[PATCH] D20116: Add speculatable function attribute

Mon Mar 27 22:29:58 PDT 2017

dberlin added a comment.

In https://reviews.llvm.org/D20116#711865, @sanjoy wrote:

> In https://reviews.llvm.org/D20116#711778, @dberlin wrote:
>
> > In https://reviews.llvm.org/D20116#711696, @sanjoy wrote:
> >
> > > In https://reviews.llvm.org/D20116#710937, @dberlin wrote:
> > >
> > > > > I think that all of this is right, you can't apply some of these optimizations to call sites with the speculatable attribute.
> > > >
> > > > A lot of these (but not all of these) amount to "you cannot clone speculatable", ie if you clone the call, you must remove the attribute.
> > > >
> > > > I believe the set of conditions under which you could clone the attribute are:
> > > >
> > > > 1. The new call is CDEQ the original call (IE the set of conditions under which it executes is identical).  IF you are cloning from one function to another, it must be CDEQ using the interprocedural control dependence.
> > > > 2. The arguments are identical.
> > > > 3. The function called is identical or marked speculatable
> > > >
> > > >   Note this is not entirely shocking,.
> > >
> > >
> > > (Caveat: I think we're arguing some subtle points here, so apologies if I misunderstood your intent.)
> > >
> > > I think (1) //is// somewhat shocking.  I'd say normally we follow a weaker constraint:  "The new call is executed only if the old call was executed", not "The new call is executed if and only [edit: previously this incorrectly said "only if and only if"] if the old call was executed".
> > >
> > > For instance, if we unroll loops (say by a factor of 2):
> > >
> > >   for (i = 0; i < N; i++)
> > >     f(i) readonly;      // X
> > >
> > >
> > > it is reasonable that the result be:
> > >
> > >   for (i = 0; i < N / 2; i += 2) {
> > >     f(i) readonly;       // A
> > >     f(i + 1) readonly;   // B
> > >   }
> >
> >
> > I'm presuming you meant this loop  to go half as much but still cover the same values in the same order in calls to f?
> >  (it doesn't)
>
>
> Do'h.  I did a split-brain there. :)
>
> > If so, agree we allow it in practice, butt hat's in practice
> >  Here is an, IMHO,  valid callsite attribute readonly implementation of f, not legally doable in C, but we're talking about llvm IR anyway.
> > 
> >   void f(int a)
> >   {
> >     // go scrobbling through instruction stream to see what the increment is
> >     if (increment == 2)
> >       write some memory
> >     otherwise
> >       do nothing
> >   }
> > 
> > 
> > Now, obviously, i'm cheating, but the point is, f can read whatever state it wants here, and detect what you've done, and not be readonly in that case.
>
> I don't think we can reasonably allow functions to base their behavior on the instruction stream of their callers (or anywhere else, for that matter), in IR or in C.

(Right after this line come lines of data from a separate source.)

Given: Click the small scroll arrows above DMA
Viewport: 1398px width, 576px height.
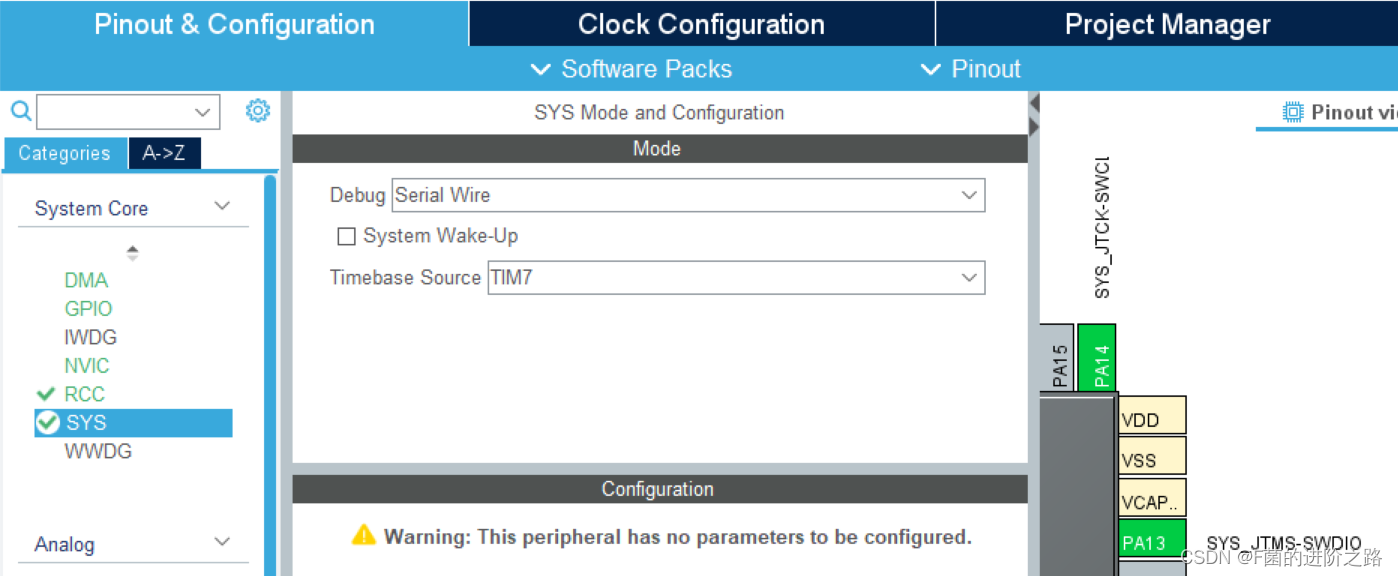Looking at the screenshot, I should [132, 252].
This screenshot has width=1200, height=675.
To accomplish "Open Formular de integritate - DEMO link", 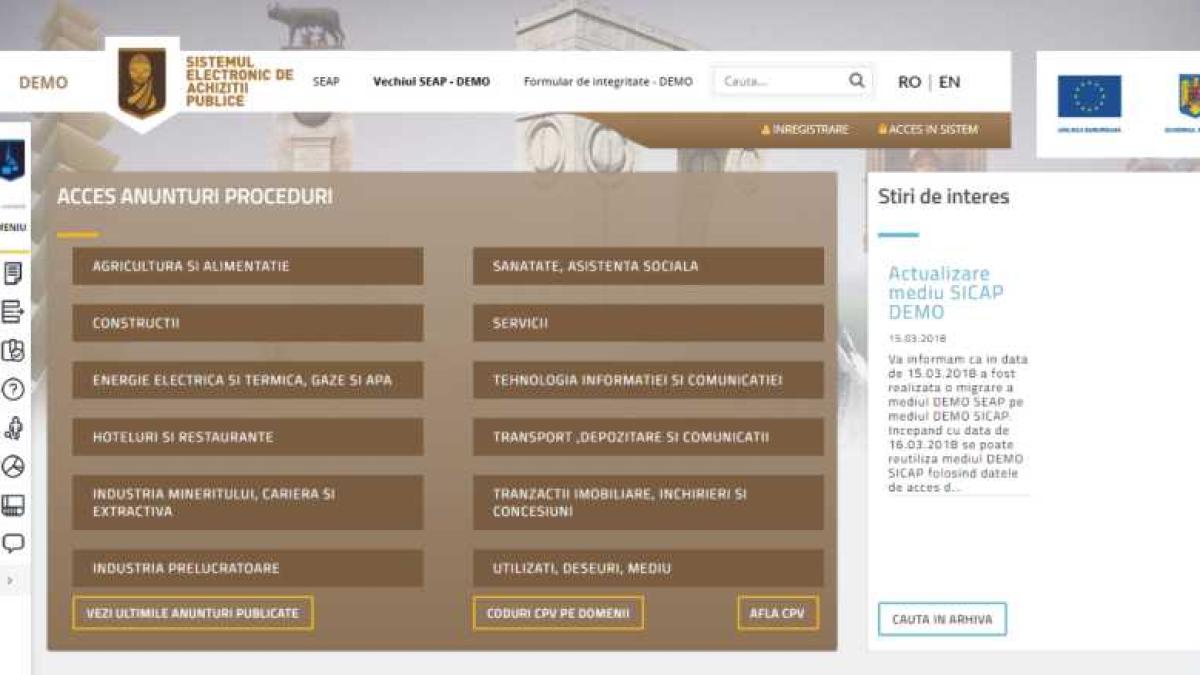I will click(607, 82).
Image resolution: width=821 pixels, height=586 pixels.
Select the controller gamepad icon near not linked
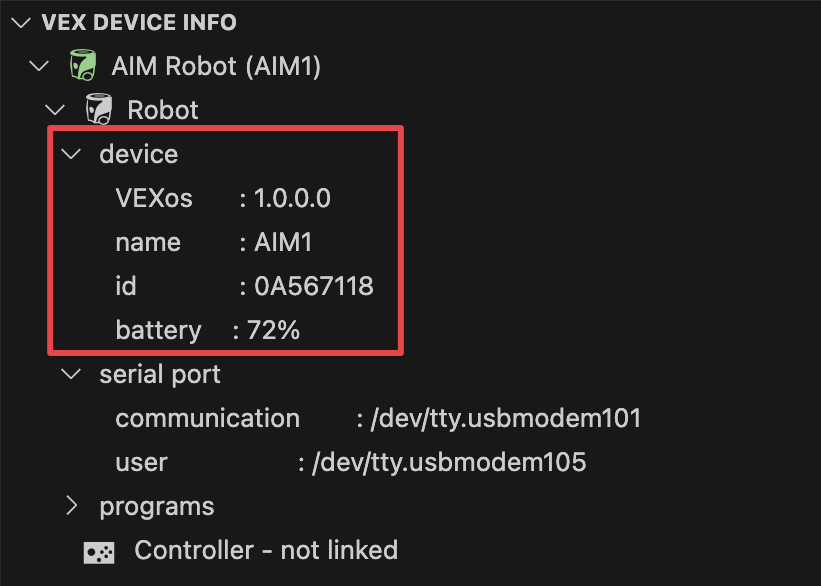[97, 549]
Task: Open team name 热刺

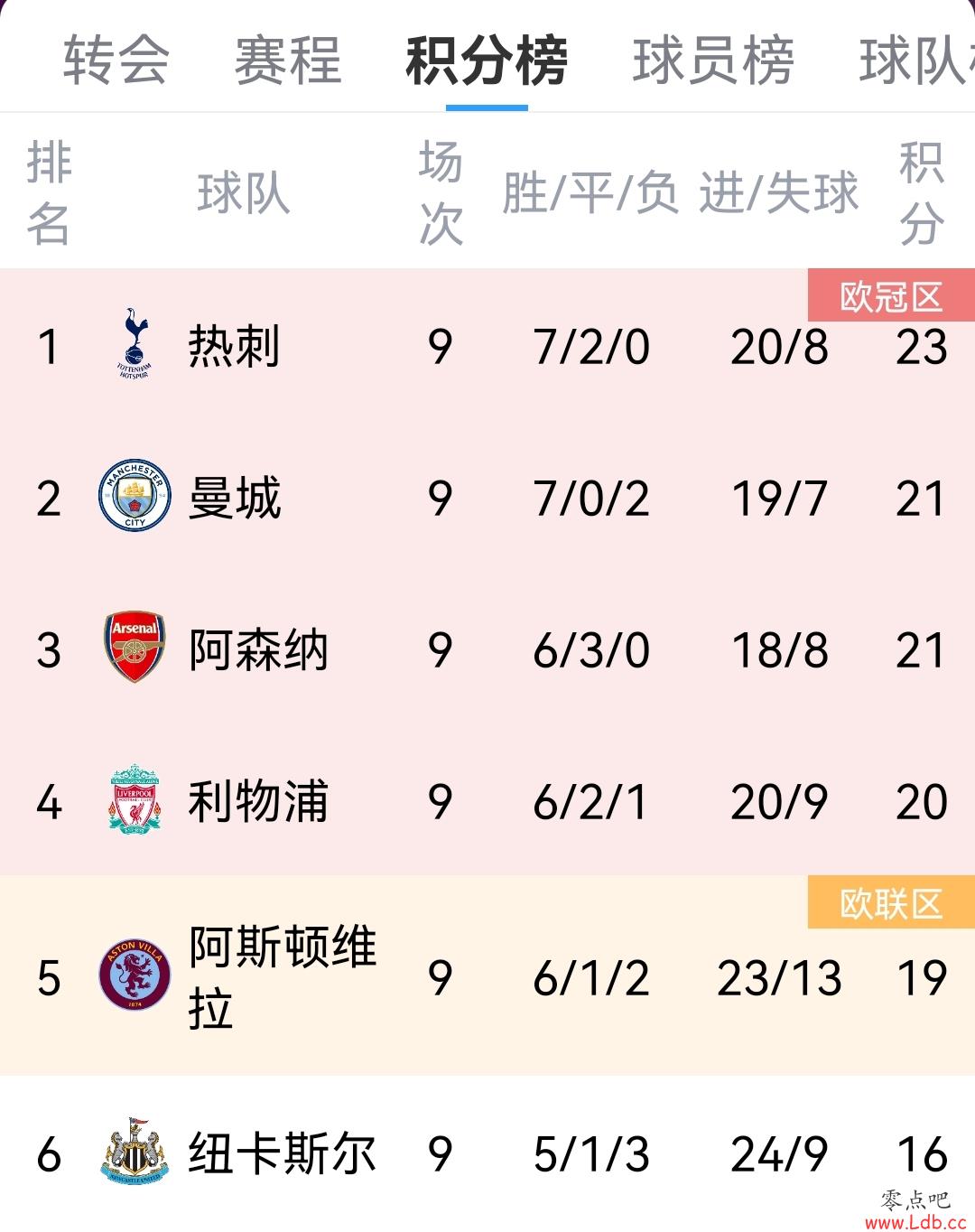Action: 235,346
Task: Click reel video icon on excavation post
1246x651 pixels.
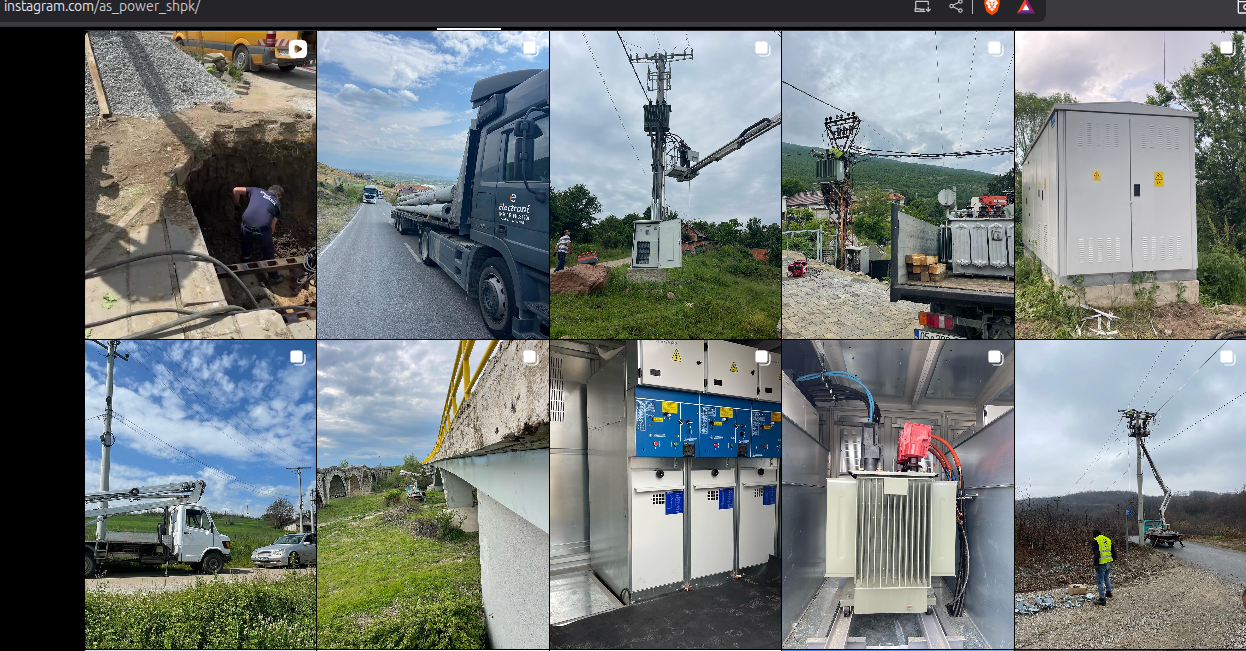Action: click(x=297, y=48)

As mentioned, i don't think that's strictly necessary to screw up what you did.  But i'm willing to admit those are likely semantic bugs.
:)
In any case, I was just half-pointing out that i don't think the semantics of the other attribute are so cut and dried in their control dependence, etc,  when applied to callsites, that speculatable on callsites is that bad.

> For instance, if we allowed things like that, even basic optimizations like this:
> 
>   void f() {
>     int a = 2, b = 3;
>     f(a + b);
>   }
> 
> 
> to
> 
>   void f() {
>     f(5);
>   }
> 
> 
> would not be valid, since an implementation of `f` could be:
> 
>   void f() {
>     cond = does the caller's instruction stream have an add instruction?
>     if (cond)
>       print("hi");
>   }
> 
> 
> and we'd change observable behavior by optimizing out the add instruction.

Right, my point was more on the side of "we are pretending we've got the semantics of these other instructions down really well and they are easy to understand", when, honestly, there is nothing in the langref that outlaws what i wrote :)

The closest it comes is "when called with the same set of arguments and global state"
But you aren't calling it with the same global state  depending on the definition of global state, which .. we don't define anywhere.

> The example you gave above seems odd to me because the callee is has different behavior based on the instruction stream of the caller, but the conditionally-readonly aspect of it is fine.

As mentioned I'm pretty positive i could construct an example just as bad given the  limitations expressed in the langref :)
I

>> Given they can also unwind, and read state of  other functions, i'm pretty positive you can come up with implementations easier than what i just did to detect and write memory in the two cases differently, without resorting to this trickery.
> 
> If there was a legal way to detect a difference between the two cases above, then loop unrolling would be illegal.

FWIW, i'm honestly too lazy to go construct one, but i'm basically positive you can.  At least, legal gievn the semantics and restrictions on LLVM IR as it exists today, becuase LLVM IR is not *that* well defined.
I would not believe it well-defined in C, but only because unwinders, etc are usually not well defined.
This is basically an exercise in the moral equivalent of godel numbering.
I'm going to go with "yes"
Is it possible to define our IR well enough to outlaw that: Maybe? 
I'm not going to tug at this thread any longer though :P

> So even if there is some way to detect the difference, I'd consider that a bug in the LLVM IR semantics since it disallows an important optimization.

I guess my basic point was exactly this - the semantics of our other attributes, compared to speculatable, are not so easy or non-shocking that i think artificially limiting speculatable to non-callsites only makes sense.  Particularly becuase those attributes may not be so well defined that their behavior makes complete and total sense when applied to callsites
Instead, when we discover they are wrong we fix them.  So why not just mark speculatable on callsites as experimental ,  see what happens, and go from there?

Bottom line: IMHO, We are unlikely to ever figure out the specific set of issues we will hit on callsites with speculatable if we don't allow it there.  Yeah, we'll figure out if it's completely broken if we don't, but we all seem to agree that it's probably not?

I'm going to drop the rest of this, fwiw, because i don't think it's worth pushing the readonly example any further.
I'm positive i can come up with a program that meets whatever requirements you throw at it and still breaks in your example, precisely because we don't define our IR well enough to prevent it (I'm on vacation, so i'm not going to think about whether i could prove that you can't make the IR well defined enough to prevent it and still have it express useful programs :P)

https://reviews.llvm.org/D20116